Pero la quería ahora (en la historia). Y la quería acá (en este mundo). Y
prefirió la paz temporal de no tener que pelearse otra vez con los judíos a la
justicia y la verdad, que son eternas… pero menos prácticas.
Cuidémonos
nosotros, en la Iglesia, de proponer una paz y una fraternidad, si son en
desmedro de la verdad y de la justicia. Porque sólo Cristo es nuestra paz: y su
paz viene de la cruz.
La
multitud no era tan mala: sólo era impaciente. Pedía la libertad. Como tantos y
tantas. Pero querían la libertad aquí (en este mundo) y ahora (en la historia).
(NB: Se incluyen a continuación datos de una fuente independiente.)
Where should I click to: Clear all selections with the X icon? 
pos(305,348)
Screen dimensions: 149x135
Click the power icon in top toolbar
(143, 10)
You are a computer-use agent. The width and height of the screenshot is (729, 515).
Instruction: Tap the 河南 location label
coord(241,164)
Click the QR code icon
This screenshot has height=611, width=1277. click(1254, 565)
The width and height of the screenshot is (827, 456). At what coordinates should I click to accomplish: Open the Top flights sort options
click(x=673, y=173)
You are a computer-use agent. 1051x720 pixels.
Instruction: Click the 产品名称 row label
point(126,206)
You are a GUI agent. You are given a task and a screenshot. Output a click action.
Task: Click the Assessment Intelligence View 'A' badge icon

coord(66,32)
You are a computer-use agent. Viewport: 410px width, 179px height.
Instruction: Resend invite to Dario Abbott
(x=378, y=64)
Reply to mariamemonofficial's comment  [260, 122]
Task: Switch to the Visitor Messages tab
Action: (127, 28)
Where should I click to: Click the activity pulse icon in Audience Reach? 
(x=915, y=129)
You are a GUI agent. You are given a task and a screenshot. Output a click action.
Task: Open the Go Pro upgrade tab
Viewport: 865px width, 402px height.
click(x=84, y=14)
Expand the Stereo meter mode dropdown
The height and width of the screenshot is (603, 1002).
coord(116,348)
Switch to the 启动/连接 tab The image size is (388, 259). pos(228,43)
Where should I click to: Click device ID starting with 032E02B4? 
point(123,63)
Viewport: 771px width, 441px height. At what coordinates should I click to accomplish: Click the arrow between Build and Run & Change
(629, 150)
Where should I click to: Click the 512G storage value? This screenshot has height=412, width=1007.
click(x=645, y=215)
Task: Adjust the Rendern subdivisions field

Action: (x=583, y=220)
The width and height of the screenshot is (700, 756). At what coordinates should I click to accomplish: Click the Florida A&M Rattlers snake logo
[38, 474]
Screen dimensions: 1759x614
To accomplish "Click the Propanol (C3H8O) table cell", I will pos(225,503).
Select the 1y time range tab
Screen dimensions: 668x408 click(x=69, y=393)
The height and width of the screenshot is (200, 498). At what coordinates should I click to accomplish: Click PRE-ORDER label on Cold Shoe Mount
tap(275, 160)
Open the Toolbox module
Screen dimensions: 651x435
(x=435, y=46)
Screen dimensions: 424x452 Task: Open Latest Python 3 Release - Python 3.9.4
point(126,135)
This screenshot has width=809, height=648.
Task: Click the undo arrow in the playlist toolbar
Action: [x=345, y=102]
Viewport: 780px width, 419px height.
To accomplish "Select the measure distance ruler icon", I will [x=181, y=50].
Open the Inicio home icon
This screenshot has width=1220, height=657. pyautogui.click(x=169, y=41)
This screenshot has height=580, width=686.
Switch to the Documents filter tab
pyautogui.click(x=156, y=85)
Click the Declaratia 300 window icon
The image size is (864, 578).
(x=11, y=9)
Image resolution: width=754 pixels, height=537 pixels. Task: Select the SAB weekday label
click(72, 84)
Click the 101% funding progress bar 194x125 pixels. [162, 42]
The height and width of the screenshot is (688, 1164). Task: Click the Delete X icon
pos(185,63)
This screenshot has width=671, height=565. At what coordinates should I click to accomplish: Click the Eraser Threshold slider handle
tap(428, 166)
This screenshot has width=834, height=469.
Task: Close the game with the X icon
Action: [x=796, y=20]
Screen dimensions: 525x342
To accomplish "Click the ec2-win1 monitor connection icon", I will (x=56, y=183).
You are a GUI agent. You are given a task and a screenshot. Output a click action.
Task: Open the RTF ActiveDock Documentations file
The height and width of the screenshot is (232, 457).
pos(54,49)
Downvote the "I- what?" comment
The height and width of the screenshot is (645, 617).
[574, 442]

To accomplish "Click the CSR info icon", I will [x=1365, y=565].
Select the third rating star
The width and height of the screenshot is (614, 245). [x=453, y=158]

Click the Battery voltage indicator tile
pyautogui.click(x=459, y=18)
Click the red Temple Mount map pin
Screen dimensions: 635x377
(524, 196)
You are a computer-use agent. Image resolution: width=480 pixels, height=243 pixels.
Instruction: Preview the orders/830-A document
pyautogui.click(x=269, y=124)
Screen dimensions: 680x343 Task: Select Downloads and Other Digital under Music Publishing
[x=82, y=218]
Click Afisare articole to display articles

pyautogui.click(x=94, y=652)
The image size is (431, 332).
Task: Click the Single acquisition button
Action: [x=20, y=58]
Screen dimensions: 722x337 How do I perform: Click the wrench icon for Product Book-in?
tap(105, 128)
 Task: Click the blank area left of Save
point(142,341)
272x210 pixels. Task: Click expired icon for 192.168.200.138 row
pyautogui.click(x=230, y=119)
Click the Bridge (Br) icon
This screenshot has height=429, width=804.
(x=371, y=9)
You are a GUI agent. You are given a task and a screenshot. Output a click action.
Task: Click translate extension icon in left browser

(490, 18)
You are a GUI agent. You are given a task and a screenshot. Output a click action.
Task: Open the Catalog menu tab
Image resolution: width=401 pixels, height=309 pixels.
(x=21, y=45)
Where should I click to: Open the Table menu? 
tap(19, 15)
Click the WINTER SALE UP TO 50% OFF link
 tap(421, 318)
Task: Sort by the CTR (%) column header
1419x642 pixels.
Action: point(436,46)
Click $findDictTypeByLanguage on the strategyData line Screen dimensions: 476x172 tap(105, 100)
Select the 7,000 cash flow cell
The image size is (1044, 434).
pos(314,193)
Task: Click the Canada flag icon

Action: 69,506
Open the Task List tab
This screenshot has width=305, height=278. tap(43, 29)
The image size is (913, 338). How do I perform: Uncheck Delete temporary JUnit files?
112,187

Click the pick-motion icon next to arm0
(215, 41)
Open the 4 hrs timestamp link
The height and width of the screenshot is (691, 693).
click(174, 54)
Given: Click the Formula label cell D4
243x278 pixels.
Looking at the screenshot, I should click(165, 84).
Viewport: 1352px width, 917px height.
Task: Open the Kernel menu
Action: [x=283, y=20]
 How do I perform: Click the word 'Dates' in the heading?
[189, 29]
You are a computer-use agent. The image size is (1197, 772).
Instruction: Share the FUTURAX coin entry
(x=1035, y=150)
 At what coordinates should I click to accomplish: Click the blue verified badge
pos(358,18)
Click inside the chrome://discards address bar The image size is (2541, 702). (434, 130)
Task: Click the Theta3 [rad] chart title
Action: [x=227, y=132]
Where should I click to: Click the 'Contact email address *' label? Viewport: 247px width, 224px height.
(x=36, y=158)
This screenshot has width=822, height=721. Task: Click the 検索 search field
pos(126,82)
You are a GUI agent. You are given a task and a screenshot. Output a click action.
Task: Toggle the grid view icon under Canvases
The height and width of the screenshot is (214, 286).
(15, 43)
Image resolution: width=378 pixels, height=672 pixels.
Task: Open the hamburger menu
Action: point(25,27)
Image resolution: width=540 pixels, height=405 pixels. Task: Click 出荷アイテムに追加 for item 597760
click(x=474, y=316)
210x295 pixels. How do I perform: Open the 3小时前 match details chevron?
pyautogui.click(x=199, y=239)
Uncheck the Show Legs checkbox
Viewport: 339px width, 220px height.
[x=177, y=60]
Y por eso prefirieron a un liberador “famoso”, a un “ídolo”, a un líder
violento que, de hecho, se había jugado la vida luchando contra la opresión
romana, en lugar de aquel maestro amoroso y pacífico, que hablaba de poner la
otra mejilla y de perdonar siempre, que pagaba los impuestos al César y no
reclutaba soldados, y prometía que la verdad los haría libres… Sí, 'tá bien, pero
¿cuándo?
Cuidémonos nosotros, en la Iglesia, de confiar optimistamente en las elecciones de las mayorías: que la ingenuidad no nos impida ver a las élites que manipulan a la gente conforme a sus intereses, y que el entusiasmo epocal por lo democrático no nos lleve a dar fuerza de ley a todo lo que el “pueblo” elija, renunciando a nuestro deber magisterial y de gobierno.
Ellos -y ellas- quizá creerán que están eligiendo a Jesús. Y sólo por no conocerlo bien, y sólo por soñar en construir la igualdad, la fraternidad y la libertad en este mundo, habremos elegido a Jesús… Bar Abbás. Y a Nuestro Señor, otra vez, lo habremos mandado a crucificar.